Start of Records to use

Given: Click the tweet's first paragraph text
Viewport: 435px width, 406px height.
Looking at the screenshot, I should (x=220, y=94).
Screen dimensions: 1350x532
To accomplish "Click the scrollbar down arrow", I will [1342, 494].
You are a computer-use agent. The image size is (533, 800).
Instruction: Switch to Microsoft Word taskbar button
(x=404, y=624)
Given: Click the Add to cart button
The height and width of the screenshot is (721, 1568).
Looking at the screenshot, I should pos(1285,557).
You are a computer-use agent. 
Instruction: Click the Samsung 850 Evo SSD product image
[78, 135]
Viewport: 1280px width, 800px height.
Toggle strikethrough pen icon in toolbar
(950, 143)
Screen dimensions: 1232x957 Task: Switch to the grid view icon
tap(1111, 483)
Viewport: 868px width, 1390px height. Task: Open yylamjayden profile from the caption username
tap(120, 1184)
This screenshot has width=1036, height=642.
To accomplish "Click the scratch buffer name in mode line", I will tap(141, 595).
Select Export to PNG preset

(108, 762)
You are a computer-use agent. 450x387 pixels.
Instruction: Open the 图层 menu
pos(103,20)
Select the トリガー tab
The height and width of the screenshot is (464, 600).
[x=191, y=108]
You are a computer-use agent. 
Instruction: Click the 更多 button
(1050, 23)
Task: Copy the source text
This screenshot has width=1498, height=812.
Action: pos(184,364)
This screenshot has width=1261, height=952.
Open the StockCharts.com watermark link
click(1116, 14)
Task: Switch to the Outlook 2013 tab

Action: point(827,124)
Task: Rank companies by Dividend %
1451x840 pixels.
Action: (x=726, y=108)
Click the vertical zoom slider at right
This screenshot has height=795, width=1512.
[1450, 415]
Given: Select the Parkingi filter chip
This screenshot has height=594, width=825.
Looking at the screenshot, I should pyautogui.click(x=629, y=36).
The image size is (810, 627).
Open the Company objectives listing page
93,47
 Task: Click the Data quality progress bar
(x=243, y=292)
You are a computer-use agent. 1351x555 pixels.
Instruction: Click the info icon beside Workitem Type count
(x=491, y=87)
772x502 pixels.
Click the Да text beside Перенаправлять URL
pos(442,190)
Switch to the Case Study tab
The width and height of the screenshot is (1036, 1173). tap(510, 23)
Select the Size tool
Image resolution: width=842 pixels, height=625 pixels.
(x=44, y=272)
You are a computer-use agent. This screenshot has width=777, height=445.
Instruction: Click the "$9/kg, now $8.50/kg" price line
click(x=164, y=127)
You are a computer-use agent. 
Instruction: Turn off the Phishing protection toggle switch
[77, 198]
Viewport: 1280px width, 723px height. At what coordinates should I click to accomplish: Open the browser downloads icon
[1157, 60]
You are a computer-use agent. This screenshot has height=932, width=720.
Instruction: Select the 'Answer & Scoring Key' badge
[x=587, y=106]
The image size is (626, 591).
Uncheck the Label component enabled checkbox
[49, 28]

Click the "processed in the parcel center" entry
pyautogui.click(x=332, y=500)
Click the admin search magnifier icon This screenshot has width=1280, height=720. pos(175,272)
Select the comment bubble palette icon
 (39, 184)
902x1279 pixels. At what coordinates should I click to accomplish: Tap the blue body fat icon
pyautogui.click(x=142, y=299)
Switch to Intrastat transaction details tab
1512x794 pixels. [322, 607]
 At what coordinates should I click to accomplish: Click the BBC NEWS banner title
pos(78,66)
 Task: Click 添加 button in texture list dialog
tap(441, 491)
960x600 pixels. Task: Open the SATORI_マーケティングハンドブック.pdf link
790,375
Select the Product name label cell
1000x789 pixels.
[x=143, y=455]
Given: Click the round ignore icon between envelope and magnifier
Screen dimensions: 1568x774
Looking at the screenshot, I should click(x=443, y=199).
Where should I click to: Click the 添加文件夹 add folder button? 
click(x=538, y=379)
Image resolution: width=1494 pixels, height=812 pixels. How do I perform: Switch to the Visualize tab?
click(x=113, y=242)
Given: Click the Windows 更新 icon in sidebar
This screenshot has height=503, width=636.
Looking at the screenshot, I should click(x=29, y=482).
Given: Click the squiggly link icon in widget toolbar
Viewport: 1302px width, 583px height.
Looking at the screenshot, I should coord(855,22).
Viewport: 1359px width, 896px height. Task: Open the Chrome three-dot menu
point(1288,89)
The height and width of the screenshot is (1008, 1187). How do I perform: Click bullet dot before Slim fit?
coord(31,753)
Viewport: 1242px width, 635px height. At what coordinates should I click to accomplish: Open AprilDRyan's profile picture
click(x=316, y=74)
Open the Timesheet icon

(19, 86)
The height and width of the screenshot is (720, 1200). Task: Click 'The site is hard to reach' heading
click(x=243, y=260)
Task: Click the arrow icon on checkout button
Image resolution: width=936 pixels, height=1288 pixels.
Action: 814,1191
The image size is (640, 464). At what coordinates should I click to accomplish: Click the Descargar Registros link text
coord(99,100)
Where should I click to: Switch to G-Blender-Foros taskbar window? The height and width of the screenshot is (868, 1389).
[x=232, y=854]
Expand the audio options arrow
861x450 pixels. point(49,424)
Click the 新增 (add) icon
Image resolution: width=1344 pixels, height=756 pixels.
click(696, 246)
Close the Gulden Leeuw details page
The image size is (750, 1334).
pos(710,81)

End of Records to use

- What to produce
Write the data out in full, matching every line exactly.

- Result for this exercise
Given: Click the tweet's first paragraph text
Viewport: 435px width, 406px height.
Looking at the screenshot, I should (x=220, y=94).
Screen dimensions: 1350x532
To accomplish "Click the scrollbar down arrow", I will [1342, 494].
You are a computer-use agent. The image size is (533, 800).
Instruction: Switch to Microsoft Word taskbar button
(x=404, y=624)
Given: Click the Add to cart button
The height and width of the screenshot is (721, 1568).
Looking at the screenshot, I should pos(1285,557).
You are a computer-use agent. 
Instruction: Click the Samsung 850 Evo SSD product image
[78, 135]
Viewport: 1280px width, 800px height.
Toggle strikethrough pen icon in toolbar
(950, 143)
Screen dimensions: 1232x957 Task: Switch to the grid view icon
tap(1111, 483)
Viewport: 868px width, 1390px height. Task: Open yylamjayden profile from the caption username
tap(120, 1184)
This screenshot has width=1036, height=642.
To accomplish "Click the scratch buffer name in mode line", I will tap(141, 595).
Select Export to PNG preset

(108, 762)
You are a computer-use agent. 450x387 pixels.
Instruction: Open the 图层 menu
pos(103,20)
Select the トリガー tab
The height and width of the screenshot is (464, 600).
[x=191, y=108]
You are a computer-use agent. 
Instruction: Click the 更多 button
(1050, 23)
Task: Copy the source text
This screenshot has width=1498, height=812.
Action: pos(184,364)
This screenshot has width=1261, height=952.
Open the StockCharts.com watermark link
click(1116, 14)
Task: Switch to the Outlook 2013 tab

Action: point(827,124)
Task: Rank companies by Dividend %
1451x840 pixels.
Action: (x=726, y=108)
Click the vertical zoom slider at right
This screenshot has height=795, width=1512.
[1450, 415]
Given: Select the Parkingi filter chip
This screenshot has height=594, width=825.
Looking at the screenshot, I should pyautogui.click(x=629, y=36).
The image size is (810, 627).
Open the Company objectives listing page
93,47
 Task: Click the Data quality progress bar
(x=243, y=292)
You are a computer-use agent. 1351x555 pixels.
Instruction: Click the info icon beside Workitem Type count
(x=491, y=87)
772x502 pixels.
Click the Да text beside Перенаправлять URL
pos(442,190)
Switch to the Case Study tab
The width and height of the screenshot is (1036, 1173). tap(510, 23)
Select the Size tool
Image resolution: width=842 pixels, height=625 pixels.
(x=44, y=272)
You are a computer-use agent. This screenshot has width=777, height=445.
Instruction: Click the "$9/kg, now $8.50/kg" price line
click(x=164, y=127)
You are a computer-use agent. 
Instruction: Turn off the Phishing protection toggle switch
[77, 198]
Viewport: 1280px width, 723px height. At what coordinates should I click to accomplish: Open the browser downloads icon
[1157, 60]
You are a computer-use agent. This screenshot has height=932, width=720.
Instruction: Select the 'Answer & Scoring Key' badge
[x=587, y=106]
The image size is (626, 591).
Uncheck the Label component enabled checkbox
[49, 28]

Click the "processed in the parcel center" entry
pyautogui.click(x=332, y=500)
Click the admin search magnifier icon This screenshot has width=1280, height=720. pos(175,272)
Select the comment bubble palette icon
 (39, 184)
902x1279 pixels. At what coordinates should I click to accomplish: Tap the blue body fat icon
pyautogui.click(x=142, y=299)
Switch to Intrastat transaction details tab
1512x794 pixels. [322, 607]
 At what coordinates should I click to accomplish: Click the BBC NEWS banner title
pos(78,66)
 Task: Click 添加 button in texture list dialog
tap(441, 491)
960x600 pixels. Task: Open the SATORI_マーケティングハンドブック.pdf link
790,375
Select the Product name label cell
1000x789 pixels.
[x=143, y=455]
Given: Click the round ignore icon between envelope and magnifier
Screen dimensions: 1568x774
Looking at the screenshot, I should click(x=443, y=199).
Where should I click to: Click the 添加文件夹 add folder button? 
click(x=538, y=379)
Image resolution: width=1494 pixels, height=812 pixels. How do I perform: Switch to the Visualize tab?
click(x=113, y=242)
Given: Click the Windows 更新 icon in sidebar
This screenshot has height=503, width=636.
Looking at the screenshot, I should click(x=29, y=482).
Given: Click the squiggly link icon in widget toolbar
Viewport: 1302px width, 583px height.
Looking at the screenshot, I should coord(855,22).
Viewport: 1359px width, 896px height. Task: Open the Chrome three-dot menu
point(1288,89)
The height and width of the screenshot is (1008, 1187). How do I perform: Click bullet dot before Slim fit?
coord(31,753)
Viewport: 1242px width, 635px height. At what coordinates should I click to accomplish: Open AprilDRyan's profile picture
click(x=316, y=74)
Open the Timesheet icon

(19, 86)
The height and width of the screenshot is (720, 1200). Task: Click 'The site is hard to reach' heading
click(x=243, y=260)
Task: Click the arrow icon on checkout button
Image resolution: width=936 pixels, height=1288 pixels.
Action: 814,1191
The image size is (640, 464). At what coordinates should I click to accomplish: Click the Descargar Registros link text
coord(99,100)
Where should I click to: Switch to G-Blender-Foros taskbar window? The height and width of the screenshot is (868, 1389).
[x=232, y=854]
Expand the audio options arrow
861x450 pixels. point(49,424)
Click the 新增 (add) icon
Image resolution: width=1344 pixels, height=756 pixels.
click(696, 246)
Close the Gulden Leeuw details page
The image size is (750, 1334).
pos(710,81)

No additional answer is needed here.